--- 対象テキスト ---

中学生の部

優秀賞

「修行」中学生
札幌市立向陵中学校 1年 堀山 直浩ほりやま なおひろ

 世の中にあふれている、今までだったら〝普通〟だとか、〝当たり前〟と思ってきたこと。実際はそれらのすべてが全く、〝普通〟でも〝当たり前〟でもないのだと僕は知った。
 学校が毎日あるのも、友達みんなと毎日会って笑って会話をできることも。家族で楽しく外出や外食できることも……。そうした日常が僕らの生きる世界から急に消え去った小学校六年生の二月下旬~中学校一年生の六月中旬。なすすべもなく家に閉じこもっていたこの期間の記憶が、僕ははっきり言ってあいまいである。
 まだまだ、完全に油断できるわけではないが、徐々に段階を経て僕らの生活は戻ってきつつある。ただし、条件がある。手洗い、うがい、ソーシャルデイスタンスはまだいい。けれど、ウイルス防御と拡散防止のダブルの意味をもつといわれているマスク。これが僕はどうにも苦手なままである。

--- データ ---
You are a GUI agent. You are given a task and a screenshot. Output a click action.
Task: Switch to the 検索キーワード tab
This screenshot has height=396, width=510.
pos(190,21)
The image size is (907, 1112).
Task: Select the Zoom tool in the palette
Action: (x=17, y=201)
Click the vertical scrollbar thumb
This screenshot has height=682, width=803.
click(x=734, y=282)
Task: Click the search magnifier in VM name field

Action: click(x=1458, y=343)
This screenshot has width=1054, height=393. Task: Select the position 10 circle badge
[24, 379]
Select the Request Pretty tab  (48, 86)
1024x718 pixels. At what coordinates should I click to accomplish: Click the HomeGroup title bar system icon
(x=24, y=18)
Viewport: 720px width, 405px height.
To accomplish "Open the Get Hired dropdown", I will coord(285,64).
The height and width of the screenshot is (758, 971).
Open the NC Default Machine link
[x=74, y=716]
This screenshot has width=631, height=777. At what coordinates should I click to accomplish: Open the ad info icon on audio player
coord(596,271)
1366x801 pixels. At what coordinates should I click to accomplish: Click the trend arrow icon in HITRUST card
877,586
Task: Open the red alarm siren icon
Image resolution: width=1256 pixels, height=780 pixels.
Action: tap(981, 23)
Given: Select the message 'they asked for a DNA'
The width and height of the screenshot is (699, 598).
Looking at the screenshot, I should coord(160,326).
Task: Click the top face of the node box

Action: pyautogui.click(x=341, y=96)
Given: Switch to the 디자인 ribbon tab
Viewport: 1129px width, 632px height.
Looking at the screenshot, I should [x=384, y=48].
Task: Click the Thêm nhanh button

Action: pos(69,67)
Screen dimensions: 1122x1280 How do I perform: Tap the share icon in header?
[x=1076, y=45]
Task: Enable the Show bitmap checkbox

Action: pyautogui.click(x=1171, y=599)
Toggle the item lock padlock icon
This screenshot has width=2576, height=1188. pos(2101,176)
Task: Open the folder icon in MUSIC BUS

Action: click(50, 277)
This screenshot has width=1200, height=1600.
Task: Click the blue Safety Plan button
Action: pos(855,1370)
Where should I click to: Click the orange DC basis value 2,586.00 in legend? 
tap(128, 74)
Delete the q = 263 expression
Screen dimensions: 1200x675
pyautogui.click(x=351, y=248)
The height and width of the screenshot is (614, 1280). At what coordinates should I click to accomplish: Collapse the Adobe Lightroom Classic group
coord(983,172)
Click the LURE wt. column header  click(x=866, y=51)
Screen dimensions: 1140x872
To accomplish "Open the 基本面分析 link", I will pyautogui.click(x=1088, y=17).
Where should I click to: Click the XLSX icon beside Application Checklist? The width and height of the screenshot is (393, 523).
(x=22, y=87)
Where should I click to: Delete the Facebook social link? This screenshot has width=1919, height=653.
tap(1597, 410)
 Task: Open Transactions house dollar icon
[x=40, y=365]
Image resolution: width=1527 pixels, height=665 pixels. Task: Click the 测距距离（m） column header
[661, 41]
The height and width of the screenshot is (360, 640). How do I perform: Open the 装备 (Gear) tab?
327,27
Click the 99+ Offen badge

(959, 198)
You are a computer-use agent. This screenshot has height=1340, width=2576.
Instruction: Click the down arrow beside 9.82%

--- 作業内容 ---
a: 休校とマスクについての作文のうち、「学校が毎日あるのも、友達みん」という語句を含む箇所で始まり「はどうにも苦手なままである。」で終わる部分を、一字も変えずに出力してください。
b: 休校とマスクについての作文を、最後の文の後から引き継いで書き進めてください。

--- 各項目の解答 ---
a:
学校が毎日あるのも、友達みんなと毎日会って笑って会話をできることも。家族で楽しく外出や外食できることも……。そうした日常が僕らの生きる世界から急に消え去った小学校六年生の二月下旬~中学校一年生の六月中旬。なすすべもなく家に閉じこもっていたこの期間の記憶が、僕ははっきり言ってあいまいである。
 まだまだ、完全に油断できるわけではないが、徐々に段階を経て僕らの生活は戻ってきつつある。ただし、条件がある。手洗い、うがい、ソーシャルデイスタンスはまだいい。けれど、ウイルス防御と拡散防止のダブルの意味をもつといわれているマスク。これが僕はどうにも苦手なままである。

b:
 今年の夏は暑く、長かった。九月に入ってもまだまだ暑い日は続いた。マスクは正直言ってつらかった。けれど一番の理由はそこじゃない。なによりも僕が困ったのは、相手の表情や言っていることが、マスクなしの時に比べると、マスク着用時は本当に分かりにくいのである。そこで僕はいろいろなことを想像してしまう。本当に言っていることと、友人たちの本音の間にずれがないのだろうか? 聞き取り間違いはないだろうか? などだ。 
 そうして僕の全神経の会議が僕の脳内で行われるわけだ。話している相手の真意ををくみ取ろうとするものだから、マスクなしの生活の頃よりどっと疲れる。それだけ集中してもあまり表情が変わらない友人や、ジェスチャーを全くしない友人の真意を推測するのは難しい。
 それでも……いくら大変であっても、毎日学校があることや、マスク越しながらも毎日友人たちと会話が出来ることは、大変に感じる事柄を大きく上回ってうれしさが勝つ。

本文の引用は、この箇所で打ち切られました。